Comme pouvait le dire au premier siècle Ignace d’Antioche : « Il n’y a plus en moi de feu pour aimer la matière, mais en moi une eau vive qui murmure et dit au-dedans de moi : viens vers le Père » (1), l’Eglise a souvent, par ses saints, tendu vers ce que l’on appelle la mort mystique, à l’instar de Thérèse de Jésus qui dit écrit « Je vis sans vivre moi-même et ainsi j’espère de mourir, parce que je ne meurs pas. En moi-même, je ne vis plus, et sans Dieu je peux pas vivre ». (2). Cela peut conduire pour Hans Urs von Balthasar à une aspiration à un anéantissement qui n’a rien de chrétien et peut conduire par exemple au boudhisme. A cela il me semble important d’opposer l’affirmation christique « Mon heure n’est pas encore venue » (Jn 7,32). Il y a un temps pour vivre l’aujourd’hui et un temps pour mourir. Chez saint Paul, existe ainsi un contrepoids qui est l’urgence de la tâche terrestre, de même qu’Ignace d’Antioche qui souligne que malgré son désir du ciel, il travaillerait volontiers sur terre, jusqu’à la fin du monde, si c’est la tâche que le Christ lui confie. Ce qui fait conclure par Hans Urs von Balthasar que le « signe authentiquement chrétien de la participation à la mort et à la déréliction de Christ est moins dans l’extase d’amour que dans la « croix portée quotidiennement » (2)

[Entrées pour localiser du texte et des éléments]

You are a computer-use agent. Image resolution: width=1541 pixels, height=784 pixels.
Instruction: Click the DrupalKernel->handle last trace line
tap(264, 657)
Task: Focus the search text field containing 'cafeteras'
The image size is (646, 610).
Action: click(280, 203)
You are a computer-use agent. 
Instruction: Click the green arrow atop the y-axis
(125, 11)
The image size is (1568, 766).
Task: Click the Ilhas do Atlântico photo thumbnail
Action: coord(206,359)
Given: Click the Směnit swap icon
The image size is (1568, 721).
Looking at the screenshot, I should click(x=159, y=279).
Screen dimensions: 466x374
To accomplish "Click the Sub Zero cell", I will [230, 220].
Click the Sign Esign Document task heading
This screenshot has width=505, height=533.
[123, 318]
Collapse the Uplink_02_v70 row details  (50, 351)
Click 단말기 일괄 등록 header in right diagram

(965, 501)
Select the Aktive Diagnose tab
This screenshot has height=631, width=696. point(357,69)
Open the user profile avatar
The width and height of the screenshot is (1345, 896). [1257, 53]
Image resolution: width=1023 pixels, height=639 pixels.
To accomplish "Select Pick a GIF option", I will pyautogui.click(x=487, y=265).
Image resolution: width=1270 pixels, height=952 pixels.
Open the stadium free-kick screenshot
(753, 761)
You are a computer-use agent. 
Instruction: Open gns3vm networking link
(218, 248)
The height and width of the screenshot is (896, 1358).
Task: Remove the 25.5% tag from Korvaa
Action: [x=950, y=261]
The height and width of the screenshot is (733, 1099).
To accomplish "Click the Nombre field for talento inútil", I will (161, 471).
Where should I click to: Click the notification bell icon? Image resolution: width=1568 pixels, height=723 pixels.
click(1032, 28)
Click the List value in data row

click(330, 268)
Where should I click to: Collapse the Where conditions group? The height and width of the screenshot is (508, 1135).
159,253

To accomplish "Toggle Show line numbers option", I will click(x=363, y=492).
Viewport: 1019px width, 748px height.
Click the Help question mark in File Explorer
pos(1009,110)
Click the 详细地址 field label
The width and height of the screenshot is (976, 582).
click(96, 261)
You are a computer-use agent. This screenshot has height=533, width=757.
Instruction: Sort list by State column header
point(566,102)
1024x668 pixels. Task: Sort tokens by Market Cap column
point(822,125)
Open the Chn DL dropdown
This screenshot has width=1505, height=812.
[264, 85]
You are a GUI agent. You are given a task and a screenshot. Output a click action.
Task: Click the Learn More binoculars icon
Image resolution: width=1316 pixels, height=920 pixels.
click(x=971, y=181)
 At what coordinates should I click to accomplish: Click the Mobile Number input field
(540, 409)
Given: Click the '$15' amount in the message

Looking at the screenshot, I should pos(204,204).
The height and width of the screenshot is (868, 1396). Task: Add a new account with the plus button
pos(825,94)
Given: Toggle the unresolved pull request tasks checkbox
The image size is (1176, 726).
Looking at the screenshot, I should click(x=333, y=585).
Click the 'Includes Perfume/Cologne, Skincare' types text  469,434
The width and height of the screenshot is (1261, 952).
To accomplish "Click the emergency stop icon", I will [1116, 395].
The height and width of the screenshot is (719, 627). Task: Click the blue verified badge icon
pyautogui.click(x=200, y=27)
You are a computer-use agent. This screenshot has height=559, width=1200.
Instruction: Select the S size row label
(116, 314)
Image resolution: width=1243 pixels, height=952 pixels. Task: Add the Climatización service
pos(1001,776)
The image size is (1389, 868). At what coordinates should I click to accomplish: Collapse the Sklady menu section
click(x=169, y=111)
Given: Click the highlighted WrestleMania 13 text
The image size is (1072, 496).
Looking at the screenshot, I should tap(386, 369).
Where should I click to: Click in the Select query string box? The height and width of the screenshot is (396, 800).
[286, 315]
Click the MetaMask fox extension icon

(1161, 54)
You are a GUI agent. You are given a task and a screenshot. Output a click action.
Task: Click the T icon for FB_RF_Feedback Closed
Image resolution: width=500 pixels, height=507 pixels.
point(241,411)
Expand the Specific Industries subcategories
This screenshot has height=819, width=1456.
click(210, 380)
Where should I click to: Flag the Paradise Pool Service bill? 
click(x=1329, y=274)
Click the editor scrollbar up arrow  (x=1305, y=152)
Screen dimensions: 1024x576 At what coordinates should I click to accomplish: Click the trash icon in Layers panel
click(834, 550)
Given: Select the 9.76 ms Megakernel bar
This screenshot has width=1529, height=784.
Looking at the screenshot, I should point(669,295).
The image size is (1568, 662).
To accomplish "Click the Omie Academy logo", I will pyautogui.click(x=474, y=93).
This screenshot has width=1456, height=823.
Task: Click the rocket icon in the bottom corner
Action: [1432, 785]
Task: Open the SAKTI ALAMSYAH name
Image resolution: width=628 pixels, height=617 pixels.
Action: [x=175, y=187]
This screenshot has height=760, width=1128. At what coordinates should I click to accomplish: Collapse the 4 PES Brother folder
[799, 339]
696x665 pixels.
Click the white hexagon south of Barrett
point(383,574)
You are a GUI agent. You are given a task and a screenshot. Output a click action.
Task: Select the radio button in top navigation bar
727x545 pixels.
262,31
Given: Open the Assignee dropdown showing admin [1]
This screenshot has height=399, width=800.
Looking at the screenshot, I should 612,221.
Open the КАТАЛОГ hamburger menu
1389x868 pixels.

* Objectif
D'après la source, que serait prêt à faire Ignace d'Antioche malgré son désir du ciel ?

* Résultat
Il travaillerait volontiers sur terre, jusqu'à la fin du monde, si c'est la tâche que le Christ lui confie.